__Excerpt to read__:
○ ○ ○ ○ ○ ○ ○
Combining Data from Multiple Surveys

The methodology developed here assumes that there is a "gold-standard" survey that lacks small area identifies to be paired with one or more other surveys that contain small area identifiers but suffers in quality due to lower response rate, inadequate sampling frame, and/or mode bias. We develop a novel extension of dual-frame estimation using propensity scores that allows the complementary strengths of each survey to compensate for the weakness of the other. We apply this method to the National Health Interview Survey (NHIS) and the Behavioral Risk Factors Surveillance System (BRFSS). The NHIS is a nationally representative, face-to-face survey with a high response rate; however, it cannot produce state or sub-state estimates of risk factor prevalence because sample sizes are too small and small area identifiers are unavailable to the public. The BRFSS is a state-level telephone survey that excludes non-telephone households and has a lower response rate, but does provide reasonable sample sizes in all states and many counties and has publicly-available small area identifiers (counties).
○ ○ ○ ○ ○ ○ ○
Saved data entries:
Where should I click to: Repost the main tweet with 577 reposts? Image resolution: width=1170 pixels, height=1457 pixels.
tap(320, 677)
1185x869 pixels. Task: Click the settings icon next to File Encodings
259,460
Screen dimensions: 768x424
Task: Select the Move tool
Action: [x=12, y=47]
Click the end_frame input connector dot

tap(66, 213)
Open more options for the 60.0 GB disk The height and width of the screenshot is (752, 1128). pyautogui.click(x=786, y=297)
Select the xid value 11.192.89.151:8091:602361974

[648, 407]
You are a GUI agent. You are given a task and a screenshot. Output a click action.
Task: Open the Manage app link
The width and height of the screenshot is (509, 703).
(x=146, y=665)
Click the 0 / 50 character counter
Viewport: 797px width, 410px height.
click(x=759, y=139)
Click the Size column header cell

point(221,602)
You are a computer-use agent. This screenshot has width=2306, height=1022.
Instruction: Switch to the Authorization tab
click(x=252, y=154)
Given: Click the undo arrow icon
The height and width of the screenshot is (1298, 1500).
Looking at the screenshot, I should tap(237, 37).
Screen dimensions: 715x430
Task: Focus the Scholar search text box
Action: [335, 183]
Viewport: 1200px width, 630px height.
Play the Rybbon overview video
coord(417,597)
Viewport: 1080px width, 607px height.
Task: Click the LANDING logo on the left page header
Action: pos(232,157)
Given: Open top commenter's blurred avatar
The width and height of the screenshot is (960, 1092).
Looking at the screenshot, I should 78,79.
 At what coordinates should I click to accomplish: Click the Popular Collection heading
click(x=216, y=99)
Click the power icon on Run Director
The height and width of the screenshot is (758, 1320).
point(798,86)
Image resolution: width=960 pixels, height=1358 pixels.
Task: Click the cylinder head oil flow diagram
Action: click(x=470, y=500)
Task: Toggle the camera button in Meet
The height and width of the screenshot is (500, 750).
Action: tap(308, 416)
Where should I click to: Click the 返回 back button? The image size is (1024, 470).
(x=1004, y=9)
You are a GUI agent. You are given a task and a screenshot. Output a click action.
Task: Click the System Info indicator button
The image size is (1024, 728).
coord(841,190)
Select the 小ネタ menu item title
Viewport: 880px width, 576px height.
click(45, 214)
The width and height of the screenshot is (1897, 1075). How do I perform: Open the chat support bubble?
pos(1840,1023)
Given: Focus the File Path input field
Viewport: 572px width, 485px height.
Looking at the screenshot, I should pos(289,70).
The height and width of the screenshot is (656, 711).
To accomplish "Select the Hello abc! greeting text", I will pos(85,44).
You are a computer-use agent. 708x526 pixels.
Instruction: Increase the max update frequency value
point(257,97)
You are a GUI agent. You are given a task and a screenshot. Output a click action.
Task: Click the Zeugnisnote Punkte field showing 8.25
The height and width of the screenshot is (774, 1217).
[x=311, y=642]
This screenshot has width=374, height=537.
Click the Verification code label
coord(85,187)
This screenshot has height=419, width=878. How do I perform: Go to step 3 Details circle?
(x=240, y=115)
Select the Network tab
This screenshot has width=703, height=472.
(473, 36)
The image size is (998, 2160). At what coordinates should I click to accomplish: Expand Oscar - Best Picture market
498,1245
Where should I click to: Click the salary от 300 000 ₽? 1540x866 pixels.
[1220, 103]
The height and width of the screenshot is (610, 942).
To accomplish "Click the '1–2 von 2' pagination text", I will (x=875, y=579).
○ ○ ○ ○ ○ ○ ○
__What to work on__:
1. In the passage on combining survey data, list every reason it gives for why the surveys that contain small area identifiers may suffer in quality.
2. Write a continuation of the passage on combining survey data, starting after its last sentence.

__Responses to the exercise__:
1. Lower response rate, inadequate sampling frame, and mode bias.

2.
We obtain NHIS-adjusted 1999-2000 county-level estimates of male smoking prevalence and mammogram usage rates among females 40 and older. We consider evidence that these NHIS-adjusted estimates reduce the effects of selection bias and non-telephone coverage in the BRFSS using data from the Current Population Survey Tobacco Use Supplement.

"Obtaining Cancer Risk Factor Prevalence Estimates in Small Areas: Combining Data from Two Surveys," Elliott, MR and Davis, WW (2005), Applied Statistics, 54, 595-610. (correction: Applied Statistics, 54, 958).